I have been of the firm belief that Romantic Comedies have ruined relationships for women for a long time. We grow up on movies where pretty non drug using hookers get saved by millionaires and cute quirky guys like John Cusack and Jason Schwartzman want to take you to cute quirky dinners and drop you off at home without trying to get in your pants. This my dears, is bullshit. I call it the Lloyd Dobler Effect. Please, allow me to elucidate.
The film “Say Anything” came out when I was at the fragile and impressionable age of fifteen. I was just beginning to notice boys and was anxious to have my heart splattered all over Souther California. Unfortunately for me I was a chubby fifteen year old with braces and a bad perm. No boy was going to break my heart, much less find it past my metal mouth. But then came Lloyd Dobler in “Say Anything”. He was goofy. He was unpopular with girls. He was sweet and romantic. He was perfect. And that is exactly when our problems began. We are looking for a guy who doesn’t exist. There is no Lloyd Dobler.

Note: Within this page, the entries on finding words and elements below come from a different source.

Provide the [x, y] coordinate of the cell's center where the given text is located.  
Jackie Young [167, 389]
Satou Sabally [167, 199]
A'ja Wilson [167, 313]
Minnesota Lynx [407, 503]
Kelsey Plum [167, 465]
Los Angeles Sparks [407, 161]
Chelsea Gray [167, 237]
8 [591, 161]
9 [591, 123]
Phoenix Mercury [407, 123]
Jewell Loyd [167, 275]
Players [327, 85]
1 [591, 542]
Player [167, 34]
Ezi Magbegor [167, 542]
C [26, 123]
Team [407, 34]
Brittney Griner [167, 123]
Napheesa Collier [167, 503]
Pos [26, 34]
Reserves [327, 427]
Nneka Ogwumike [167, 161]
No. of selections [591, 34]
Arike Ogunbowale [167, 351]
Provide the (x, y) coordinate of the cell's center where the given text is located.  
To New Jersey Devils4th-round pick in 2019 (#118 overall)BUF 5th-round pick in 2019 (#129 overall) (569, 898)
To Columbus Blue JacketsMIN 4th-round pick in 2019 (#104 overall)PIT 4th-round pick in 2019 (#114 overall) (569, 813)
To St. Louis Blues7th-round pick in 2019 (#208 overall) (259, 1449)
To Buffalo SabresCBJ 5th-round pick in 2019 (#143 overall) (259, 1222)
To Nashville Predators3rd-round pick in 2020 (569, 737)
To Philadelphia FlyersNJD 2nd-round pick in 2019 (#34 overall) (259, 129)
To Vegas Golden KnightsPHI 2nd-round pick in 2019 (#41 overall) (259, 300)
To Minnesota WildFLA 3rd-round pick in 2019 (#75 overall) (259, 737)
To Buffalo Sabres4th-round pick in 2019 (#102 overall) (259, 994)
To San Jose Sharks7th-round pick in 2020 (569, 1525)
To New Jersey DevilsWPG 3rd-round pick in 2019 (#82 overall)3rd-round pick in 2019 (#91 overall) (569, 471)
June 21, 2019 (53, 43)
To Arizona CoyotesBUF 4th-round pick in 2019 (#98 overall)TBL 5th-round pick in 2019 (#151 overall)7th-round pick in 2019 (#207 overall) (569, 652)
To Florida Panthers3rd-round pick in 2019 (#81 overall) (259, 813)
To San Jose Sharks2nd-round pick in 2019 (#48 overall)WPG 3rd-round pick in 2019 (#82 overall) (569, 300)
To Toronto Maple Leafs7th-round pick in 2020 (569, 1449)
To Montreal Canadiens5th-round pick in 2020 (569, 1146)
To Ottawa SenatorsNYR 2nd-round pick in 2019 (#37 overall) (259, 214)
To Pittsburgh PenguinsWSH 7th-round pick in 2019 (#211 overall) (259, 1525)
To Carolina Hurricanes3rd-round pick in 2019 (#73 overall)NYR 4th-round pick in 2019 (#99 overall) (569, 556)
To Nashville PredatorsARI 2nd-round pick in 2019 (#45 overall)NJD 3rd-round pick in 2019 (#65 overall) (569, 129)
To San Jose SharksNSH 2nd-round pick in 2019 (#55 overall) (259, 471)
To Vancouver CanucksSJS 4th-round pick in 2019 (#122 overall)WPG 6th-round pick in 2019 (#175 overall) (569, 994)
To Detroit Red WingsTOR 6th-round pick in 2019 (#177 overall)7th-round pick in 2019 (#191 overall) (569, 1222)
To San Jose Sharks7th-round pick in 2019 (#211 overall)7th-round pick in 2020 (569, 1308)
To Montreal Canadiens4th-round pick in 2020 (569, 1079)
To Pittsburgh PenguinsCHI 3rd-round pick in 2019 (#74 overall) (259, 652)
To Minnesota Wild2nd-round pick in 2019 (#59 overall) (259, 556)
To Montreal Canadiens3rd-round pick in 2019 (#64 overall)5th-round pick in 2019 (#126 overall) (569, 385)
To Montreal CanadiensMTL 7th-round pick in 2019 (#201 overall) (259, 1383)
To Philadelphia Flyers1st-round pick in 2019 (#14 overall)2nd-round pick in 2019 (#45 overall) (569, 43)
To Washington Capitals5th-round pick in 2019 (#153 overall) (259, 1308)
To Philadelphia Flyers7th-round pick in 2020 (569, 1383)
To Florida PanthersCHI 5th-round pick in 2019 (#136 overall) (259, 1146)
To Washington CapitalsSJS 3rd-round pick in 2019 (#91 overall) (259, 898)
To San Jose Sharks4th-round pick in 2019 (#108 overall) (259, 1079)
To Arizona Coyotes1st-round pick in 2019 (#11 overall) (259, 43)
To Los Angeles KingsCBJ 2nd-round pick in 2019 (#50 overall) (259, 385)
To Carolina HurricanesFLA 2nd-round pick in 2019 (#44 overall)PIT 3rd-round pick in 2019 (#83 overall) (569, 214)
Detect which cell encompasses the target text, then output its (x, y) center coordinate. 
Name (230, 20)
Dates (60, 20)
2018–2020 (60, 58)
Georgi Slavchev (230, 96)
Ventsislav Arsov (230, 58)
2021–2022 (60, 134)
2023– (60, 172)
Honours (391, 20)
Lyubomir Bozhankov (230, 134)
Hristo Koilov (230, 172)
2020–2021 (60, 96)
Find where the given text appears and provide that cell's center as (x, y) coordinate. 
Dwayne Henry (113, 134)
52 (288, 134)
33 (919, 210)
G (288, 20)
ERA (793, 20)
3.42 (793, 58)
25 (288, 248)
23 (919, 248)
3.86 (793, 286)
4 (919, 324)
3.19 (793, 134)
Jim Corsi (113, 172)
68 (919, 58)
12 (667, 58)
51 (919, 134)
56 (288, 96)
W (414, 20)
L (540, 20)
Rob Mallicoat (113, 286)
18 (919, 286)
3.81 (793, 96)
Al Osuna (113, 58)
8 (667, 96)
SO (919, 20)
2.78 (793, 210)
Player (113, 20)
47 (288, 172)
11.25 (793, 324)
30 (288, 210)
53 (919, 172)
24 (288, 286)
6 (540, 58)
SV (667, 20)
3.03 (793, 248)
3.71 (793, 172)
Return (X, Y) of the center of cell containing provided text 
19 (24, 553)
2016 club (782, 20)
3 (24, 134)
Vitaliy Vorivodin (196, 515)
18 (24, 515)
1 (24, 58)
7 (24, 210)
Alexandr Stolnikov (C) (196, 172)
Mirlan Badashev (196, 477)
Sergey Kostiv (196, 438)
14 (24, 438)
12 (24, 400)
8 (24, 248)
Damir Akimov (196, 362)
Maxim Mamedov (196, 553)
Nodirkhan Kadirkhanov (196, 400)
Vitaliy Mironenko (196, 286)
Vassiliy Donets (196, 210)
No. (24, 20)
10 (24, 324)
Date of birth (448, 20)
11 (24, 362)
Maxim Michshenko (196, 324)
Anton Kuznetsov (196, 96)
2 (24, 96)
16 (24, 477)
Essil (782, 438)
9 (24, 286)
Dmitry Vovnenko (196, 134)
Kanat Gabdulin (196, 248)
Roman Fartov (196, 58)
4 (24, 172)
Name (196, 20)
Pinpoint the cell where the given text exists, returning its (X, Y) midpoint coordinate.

And what if there was? Let’s get real here for a second. If some dorkey guy who seemed to be overly obsessed with you kept calling and asking you out, you would not go. If a guy REALLY stood outside your bedroom window blasting “In Your Eyes” you would call the cops. You would wonder why this dude seemed to have zero male friends and the female friends he did have were whiny depressive types who seemed to have a little unrequited love brewing. Is that the guy you really want? Someone who already thinks you are perfect? Someone who doesn’t challenge you? Maybe I am getting older, but I really don’t want a guy who thinks the word stops and starts with me. I am too old for a drooling puppy. Hell, I was too old for that at eighteen. Llyod Dobler is boring and he is…
a fantasy. And thank god for that. It’s one thing to see a “perfect” guy on film, but I don’t think it translates very well to real life. You and I both know we are too good for some boring guy who thinks romance is tantamount to screwing in the back of a car. Personally, I would rather have a guy like “Nick Charles” of The Thin Man series popular in the 1930’s. Sure, he drank a lot and lazes about, but he does it with panache. And his lady does the same. They challenge each other verbally, and she is every bit as witty and memorable as her husband. They are foils for each other and they have FUN. I remember Lloyd Dobler in “Say Anything”, but I have a really hard time remembering anything about the girl… except that she gave him a pen. And who wants to be THAT girl.
Nope. I think I’ll stick with being the gal who drinks as hard as the fellas, has a quick wit and can roll with the punches. I’d rather have a Nick Charles – complete with alcohol and belly – than be some perfect guy’s unmemorable girlfriend.